The company said conflicts in Ukraine and the Middle East—as well as cyclical industry trends—were behind the sharp fall in sales and profit.

Shahkar AbidiBy Shahkar Abidi calendar 12 Nov 2024 Views icon1314 Views Share - Share to Facebook Share to Twitter Share to LinkedIn Share to Whatsapp
Hyundai says geopolitical conflict hurt Q2 performance

Hyundai Motor India, the country’s second-largest automaker, has reported declines in its revenue and profit, attributing the poor performance to the sentimental impact of global conflicts.

Net profit fell 15.5% to Rs 1,375 crore from Rs 1,628 crore while revenue fell 7.5% to Rs 17,260 crore from Rs 18,660 crore.

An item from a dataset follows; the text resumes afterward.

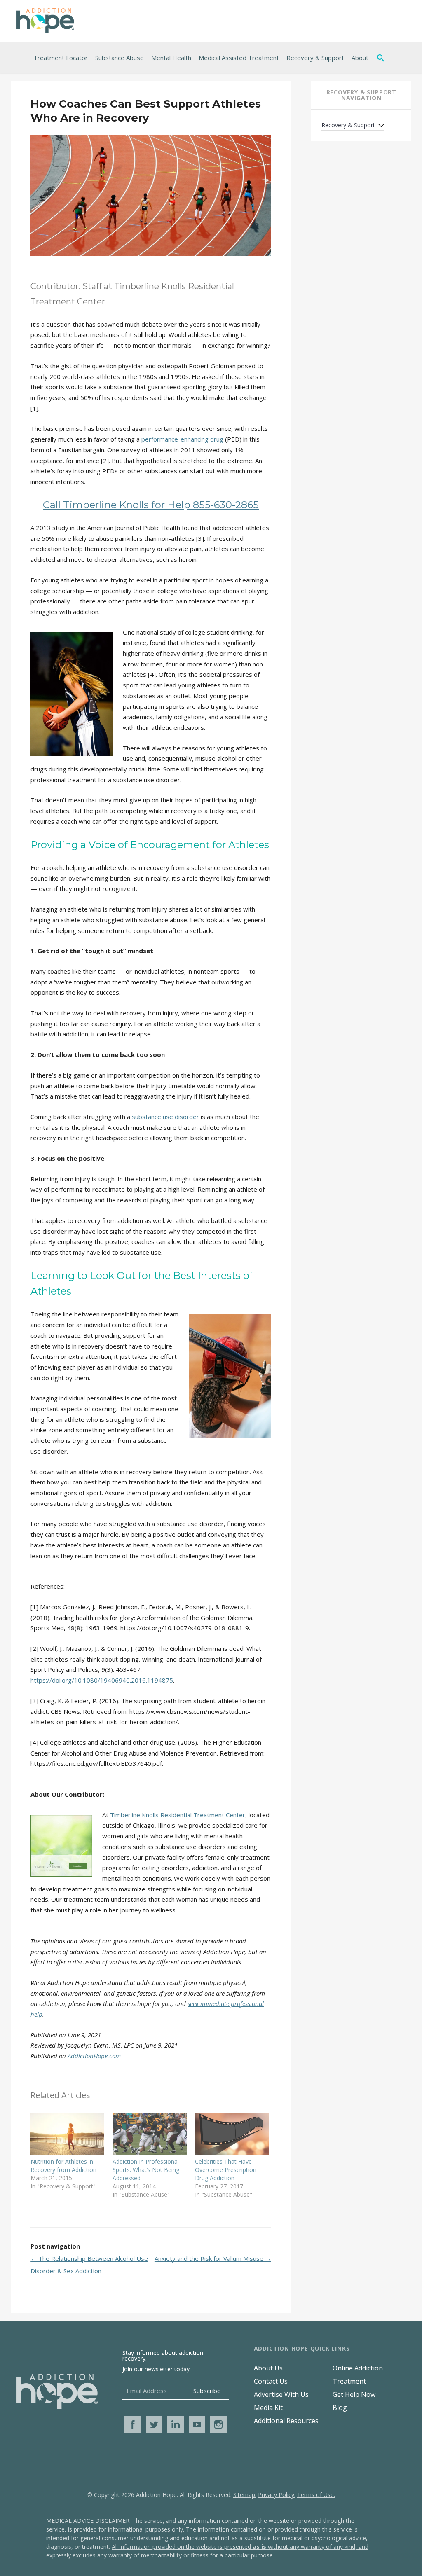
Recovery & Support (315, 58)
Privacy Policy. (276, 2495)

The company said conflicts in Ukraine and the Middle East—as well as cyclical industry trends—hurt its performance.

During an investor call, Tarun Garg, Chief Operating Officer of Hyundai Motor India, acknowledged that geopolitical uncertainties have persisted, particularly the protracted conflicts in Russia-Ukraine and the escalating tensions in the Middle East, including the Red Sea crisis. “These conflicts have dampened consumer sentiment,” he explained. However, he noted that demand rebounded during India’s festive season in October, offering a short-term boost to the domestic market.

Hyundai also reported a decline in its average selling price (ASP), with domestic ASP hovering around Rs 7.7 lakh and export ASP at approximately Rs 7.5 lakh in Q2FY25. The management attributed this decrease to the geopolitical headwinds, which, combined with rising logistics costs and currency fluctuations, have impacted overall price realization. "The geopolitical situation did impact the ASP" the management explained. 

Exports form a vital part of Hyundai India’s business strategy, representing a significant share of its overall revenue. The company’s production facility in Chennai serves as an export hub, shipping vehicles to over 85 countries worldwide, including key markets in Latin America, Africa, and the Middle East. This export-focused strategy allows Hyundai India to capitalize on economies of scale and diversify its revenue streams, though it also leaves the automaker more vulnerable to international volatility.

Investments and Future Outlook
Despite these headwinds, Hyundai continues to make substantial capital investments to solidify its position in the market. In the first half of FY25, the company invested around Rs 1,400 crore, with additional capital expenditures planned for the remainder of the year. These investments are aimed at bolstering Hyundai’s EV lineup and advancing digital and manufacturing innovations at its Indian facility.

Looking ahead, Hyundai remains cautiously optimistic. In the mid to long term, the company expects a sustained demand momentum in the industry and claims that it will  continue to focus on quality of growth by maintaining an optimum balance between volume, market share and margins. 

Unsoo Kim, Managing Director, Hyundai Motor India, said, “Despite the sluggish market conditions, we have successfully maintained profitability in H1 FY 2024-25, largely due to our proactive and continuous cost control measures. Further, we will be launching the CRETA EV for the mass market in the coming months and we expect it will be a game changer in the EV market.”. 

Hyundai’s domestic sales volumes dropped by 5.8% year-on-year, with wholesale figures falling to 149,639 units in Q2FY25 from 158,772 units the previous year. Exports, however, were hit even harder. The company’s foreign shipments fell by a substantial 17.1% to 42,300 units, down from 51,005 units in Q2FY24, according to Hyundai’s latest investor presentation.